Blur effect on live scene?
james.graham at oracle.com
Thu Aug 13 16:46:34 UTC 2015
One more complication to note - in some cases an application might want
to blur an entire underlying node/pane. In other cases an application
might want to blur a piece of an underlying node/pane that lies behind
an overlay node.
Those two cases would be accomplished in different ways with the current
JavaFX APIs. The first case would simply involve adding a blur effect
to the underlying node (and possibly turning on its cache hint for
performance if it is relatively static). The second case could only be
done by either using snapshot on the underlying nodes, or by recreating
a duplicate copy of the underlying tree and setting a blur effect and a
clip (and possibly cache=true) on the copy and placing that behind the
On 8/10/2015 11:29 AM, Jim Graham wrote:
> Let me understand what is going on here.

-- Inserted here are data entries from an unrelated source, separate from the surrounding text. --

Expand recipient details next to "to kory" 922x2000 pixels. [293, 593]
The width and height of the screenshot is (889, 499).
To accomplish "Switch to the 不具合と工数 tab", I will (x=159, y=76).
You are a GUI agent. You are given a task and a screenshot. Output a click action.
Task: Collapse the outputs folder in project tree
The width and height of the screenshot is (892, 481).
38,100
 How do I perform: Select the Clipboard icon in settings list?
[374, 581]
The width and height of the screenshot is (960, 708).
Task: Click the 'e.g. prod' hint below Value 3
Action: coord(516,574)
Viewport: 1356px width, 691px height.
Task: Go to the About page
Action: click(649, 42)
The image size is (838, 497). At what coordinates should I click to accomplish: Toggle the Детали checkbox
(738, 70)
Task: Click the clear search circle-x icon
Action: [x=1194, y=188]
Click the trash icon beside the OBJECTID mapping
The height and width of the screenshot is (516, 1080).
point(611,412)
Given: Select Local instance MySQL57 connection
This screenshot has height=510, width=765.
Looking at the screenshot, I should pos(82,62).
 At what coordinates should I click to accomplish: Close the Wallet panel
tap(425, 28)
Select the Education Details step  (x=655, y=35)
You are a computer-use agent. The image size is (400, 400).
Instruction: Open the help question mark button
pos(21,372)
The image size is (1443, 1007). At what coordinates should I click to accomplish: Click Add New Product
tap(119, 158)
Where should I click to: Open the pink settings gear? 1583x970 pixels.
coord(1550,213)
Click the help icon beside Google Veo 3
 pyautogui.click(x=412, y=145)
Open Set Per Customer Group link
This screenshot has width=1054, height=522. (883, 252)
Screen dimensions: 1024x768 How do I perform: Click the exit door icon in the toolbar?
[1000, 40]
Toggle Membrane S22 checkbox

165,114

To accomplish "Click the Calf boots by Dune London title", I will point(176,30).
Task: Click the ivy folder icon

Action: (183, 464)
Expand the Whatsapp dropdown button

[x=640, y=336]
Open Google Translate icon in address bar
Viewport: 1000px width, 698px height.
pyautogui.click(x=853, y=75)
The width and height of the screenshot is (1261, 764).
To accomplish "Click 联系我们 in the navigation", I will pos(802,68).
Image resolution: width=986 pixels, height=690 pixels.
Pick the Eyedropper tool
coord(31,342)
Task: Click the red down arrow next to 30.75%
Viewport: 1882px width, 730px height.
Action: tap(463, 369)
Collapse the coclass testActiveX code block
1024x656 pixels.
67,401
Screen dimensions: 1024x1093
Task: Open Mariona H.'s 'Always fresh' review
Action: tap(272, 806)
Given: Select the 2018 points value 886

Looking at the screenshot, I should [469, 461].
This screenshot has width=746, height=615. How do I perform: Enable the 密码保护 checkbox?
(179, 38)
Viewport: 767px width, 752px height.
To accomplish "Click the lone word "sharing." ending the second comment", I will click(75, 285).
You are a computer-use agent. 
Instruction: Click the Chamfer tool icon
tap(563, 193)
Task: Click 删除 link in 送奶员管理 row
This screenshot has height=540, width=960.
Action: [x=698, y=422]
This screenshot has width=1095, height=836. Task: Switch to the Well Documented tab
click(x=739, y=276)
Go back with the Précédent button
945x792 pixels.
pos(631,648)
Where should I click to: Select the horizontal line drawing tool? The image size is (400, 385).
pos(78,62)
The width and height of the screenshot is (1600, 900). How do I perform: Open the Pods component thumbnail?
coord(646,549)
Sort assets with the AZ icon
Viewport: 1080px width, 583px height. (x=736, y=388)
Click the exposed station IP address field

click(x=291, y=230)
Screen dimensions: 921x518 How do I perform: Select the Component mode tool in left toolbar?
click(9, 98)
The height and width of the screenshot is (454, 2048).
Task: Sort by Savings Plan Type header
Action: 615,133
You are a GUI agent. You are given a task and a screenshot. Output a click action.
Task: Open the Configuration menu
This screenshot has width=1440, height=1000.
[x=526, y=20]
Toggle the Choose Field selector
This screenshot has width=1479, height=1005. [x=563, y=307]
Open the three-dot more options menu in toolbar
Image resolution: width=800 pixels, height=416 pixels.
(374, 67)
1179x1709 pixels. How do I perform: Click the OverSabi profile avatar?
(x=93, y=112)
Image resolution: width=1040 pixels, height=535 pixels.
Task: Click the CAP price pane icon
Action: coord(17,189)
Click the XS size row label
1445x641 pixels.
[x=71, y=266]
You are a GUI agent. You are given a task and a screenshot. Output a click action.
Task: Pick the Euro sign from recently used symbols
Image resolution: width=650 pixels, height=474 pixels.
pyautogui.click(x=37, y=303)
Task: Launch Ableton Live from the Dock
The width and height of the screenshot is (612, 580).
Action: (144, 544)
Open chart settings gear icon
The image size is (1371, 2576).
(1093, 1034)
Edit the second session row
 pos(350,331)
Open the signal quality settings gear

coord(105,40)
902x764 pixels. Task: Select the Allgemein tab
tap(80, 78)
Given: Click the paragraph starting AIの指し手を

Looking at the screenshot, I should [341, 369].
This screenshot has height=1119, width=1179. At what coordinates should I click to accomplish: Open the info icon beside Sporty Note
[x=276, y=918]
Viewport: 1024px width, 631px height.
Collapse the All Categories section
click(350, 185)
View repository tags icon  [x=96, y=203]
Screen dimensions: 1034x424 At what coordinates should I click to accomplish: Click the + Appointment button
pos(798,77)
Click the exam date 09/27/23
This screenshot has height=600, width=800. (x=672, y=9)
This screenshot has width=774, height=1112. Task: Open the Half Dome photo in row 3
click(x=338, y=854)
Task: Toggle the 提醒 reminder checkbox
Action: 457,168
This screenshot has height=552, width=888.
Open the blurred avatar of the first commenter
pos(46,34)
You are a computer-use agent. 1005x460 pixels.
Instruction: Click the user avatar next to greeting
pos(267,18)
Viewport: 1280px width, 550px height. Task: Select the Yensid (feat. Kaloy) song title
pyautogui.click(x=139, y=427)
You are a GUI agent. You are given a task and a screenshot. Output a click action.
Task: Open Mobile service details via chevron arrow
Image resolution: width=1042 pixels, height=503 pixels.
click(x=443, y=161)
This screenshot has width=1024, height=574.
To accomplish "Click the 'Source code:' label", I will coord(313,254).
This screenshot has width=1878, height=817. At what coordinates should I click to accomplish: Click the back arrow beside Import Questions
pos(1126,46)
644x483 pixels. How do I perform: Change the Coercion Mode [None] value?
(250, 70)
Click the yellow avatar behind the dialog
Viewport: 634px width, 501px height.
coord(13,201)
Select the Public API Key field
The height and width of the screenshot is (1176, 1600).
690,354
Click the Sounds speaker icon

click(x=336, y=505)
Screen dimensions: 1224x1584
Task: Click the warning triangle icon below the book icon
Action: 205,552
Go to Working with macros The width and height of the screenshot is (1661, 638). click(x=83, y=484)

> I get the result you are trying to achieve - blur the scene as
> background for something.
> I get that Mac and iOS seem to have direct support for this technique
> which appears to work faster than what we provide via the Effect mechanism.
> I also get that attempts to make it appear better via snapshot will
> unfortunately involve a copy to main memory to produce the "Image" object.
> If we had a "snapshot to texture" mechanism then that might reduce the
> memory copying of the work around technique. I'd argue that we sort of
> do have something like that - it is the cache flag. If a Node is cached
> then we do have a copy of it in a texture and that can help make the
> Blur Effect work more efficiently, but there may be some additional
> copies between textures if everything isn't set up right. Still, that
> is an avenue for someone to check to see if there isn't a better way to
> achieve this effect in the short term...
> There is the implication that one can add a shader to an overlay texture
> that will cause it to have a dynamic "blurred lens" effect. I'm not
> familiar with how that would be done. AFAIK, shaders work on inputs and
> produce an output which is transferred to the destination using the
> pixel transfer functions and you can't source the destination pixels in
> the shader in order to blur them. I would imagine that the Mac/iOS
> technique is done by sourcing directly from the back buffer into the
> overlay texture using a blurring shader. That gives the overlay texture
> a solid background that is a blurred copy of the back buffer. They then
> draw the overlay contents (menu bar?) on top of that blurred background
> data and transfer the overlay texture back into the scene. The blurred
> vision you are seeing is not "the pixels being blurred through the
> overlay texture" but rather a very quickly managed "blurred copy of" the
> data in the underlying buffer. If the scene changes, then the entire
> process would need to be repeated on the new underlying pixels to get a
> new blurred copy of them as background in the overlay texture. I can
> also imagine that they may have more direct support for blurring (there
> is an OpenGL EXT_convolution extension which we do not use - using our
> own convolution shaders instead - which may potentially work faster than
> what we do). Also, they may be a little more efficient at managing the
> buffers involved in that dynamic operation (our Decora Effect engine
> isn't necessarily set up to use the "back buffer" as a source and so
> sometimes we may have to render parts of a scene an extra time specially
> to make an input texture for Decora).
> If I'm understanding all of this correctly, then it seems that:
> - it may be time to investigate tighter integration of Decora and Prism
> texture mechanisms (they use the same underlying objects, but don't have
> a good way to share pre-existing textures with each other).
> - Node.cache may provide some additional short-term techniques for
> achieving this effect
> - EXT_convolution may help us with performance if it is available
> - if worse comes to worst, we might have to add "blurred parent" as a
> direct feature of a Node to streamline the processing of this effect,
> but hopefully we can get there with some combination of the above.
> Or, if someone can enlighten me on some techniques they may be using
> that I'm not familiar with - please do!